Gerichtsurteil gibt Biden weniger Macht, Emissionen zu reduzieren | JETZT

Der Oberste Gerichtshof der USA hat entschieden, dass die Umweltbehörde der Regierung keine Grenzen für den Ausstoß von Treibhausgasen durch Unternehmen und Fabriken festlegen darf. Dieses Urteil bedeutet, dass Präsident Joe Biden nur begrenzte Befugnisse zur Bekämpfung des Klimawandels hat.

Sechs der neun Obersten Richter stimmten gegen die Emissionsgrenzwerte der Environmental Protection Agency (EPA).
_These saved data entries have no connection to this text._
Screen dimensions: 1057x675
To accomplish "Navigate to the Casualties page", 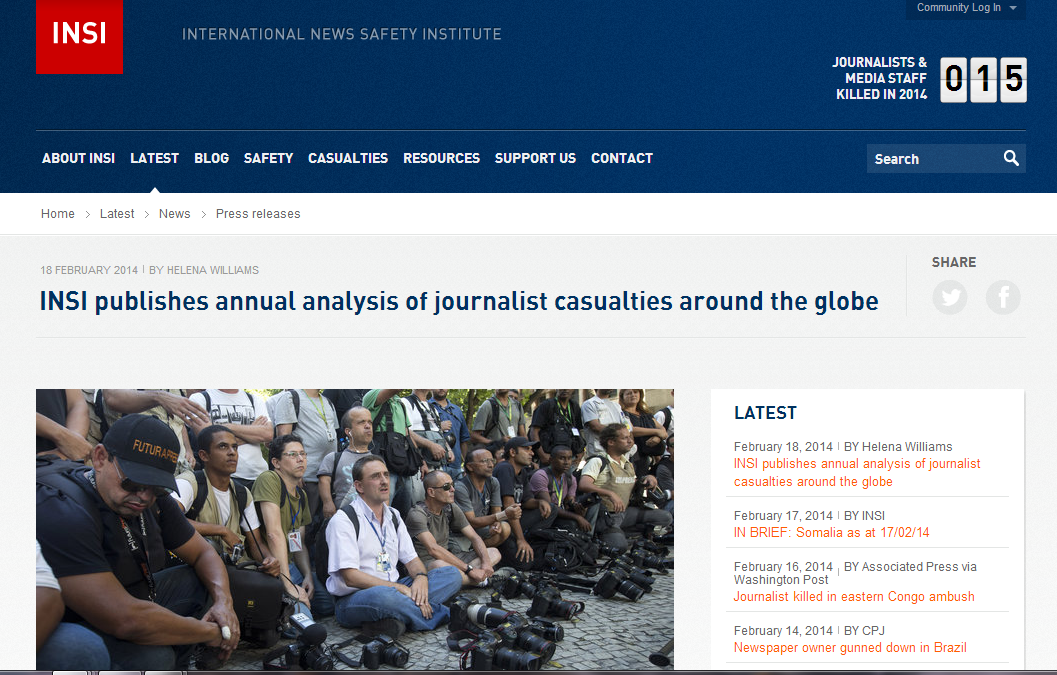I will coord(347,158).
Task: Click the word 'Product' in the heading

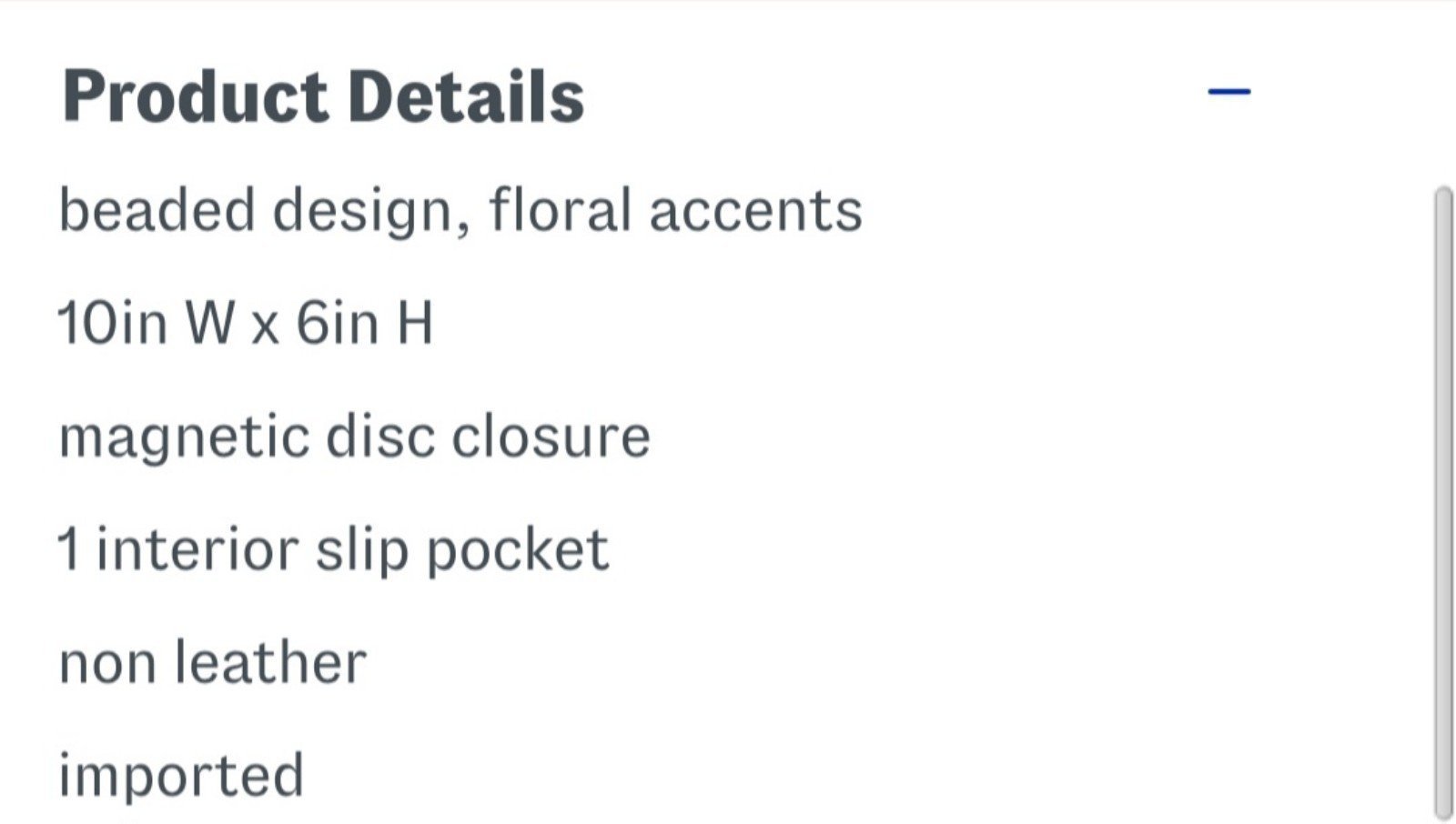Action: (195, 96)
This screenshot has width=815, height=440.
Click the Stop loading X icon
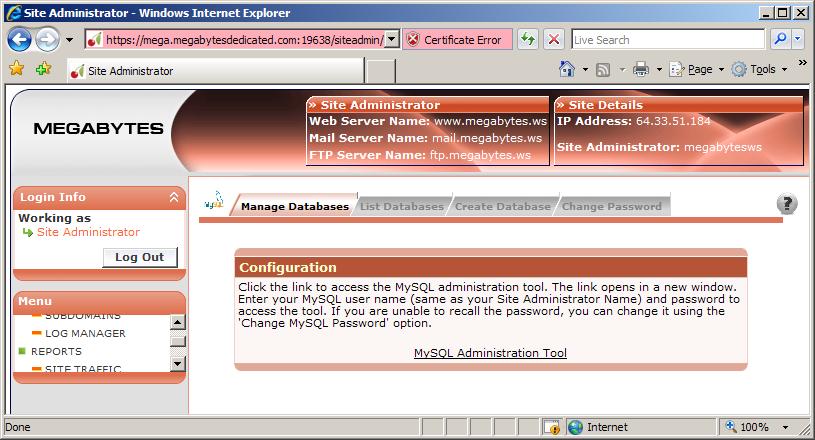(x=554, y=40)
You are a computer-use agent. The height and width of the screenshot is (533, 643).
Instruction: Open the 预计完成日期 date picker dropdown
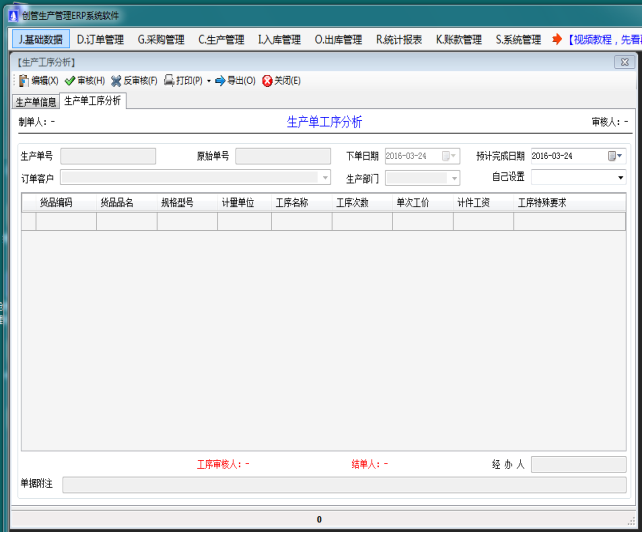click(614, 156)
Dabei ging es vor allem darum, die Treibhausgasemissionen von Kohlekraftwerken zu reduzieren. Fast 20 Prozent des Stroms in den Vereinigten Staaten stammt aus Kohlekraftwerken.

Nach geltendem Recht kontrolliert die EPA die Emissionen bestehender Kraftwerke. Die Richter sind der Ansicht, dass die EPA diese Regeln nicht selbst festlegen kann und erst die Zustimmung des Parlaments (Kongress) einholen muss, bevor sie neue Grenzwerte festlegt.

Die Biden-Administration arbeitet derzeit an neuen “Clean Air”-Gesetzen, die vom Kongress gebilligt werden müssen. Der Präsident will, dass der Energiesektor bis 2035 keine Treibhausgase mehr ausstößt.

Das Weiße Haus nennt das Urteil „verheerend“ und sieht das Land einen Schritt zurück. Biden sagt, er sei weiterhin entschlossen, die Klimakrise im Rahmen seiner Befugnisse anzugehen.

Auch die Vereinten Nationen nennen dies einen Rückschlag. Ein UN-Sprecher ist der Ansicht, dass das Handeln eines einzelnen Landes die Klimaziele des Pariser Abkommens nicht beeinträchtigen sollte. Denn „Entscheidungen wie die heutige erschweren das Erreichen der Ziele“.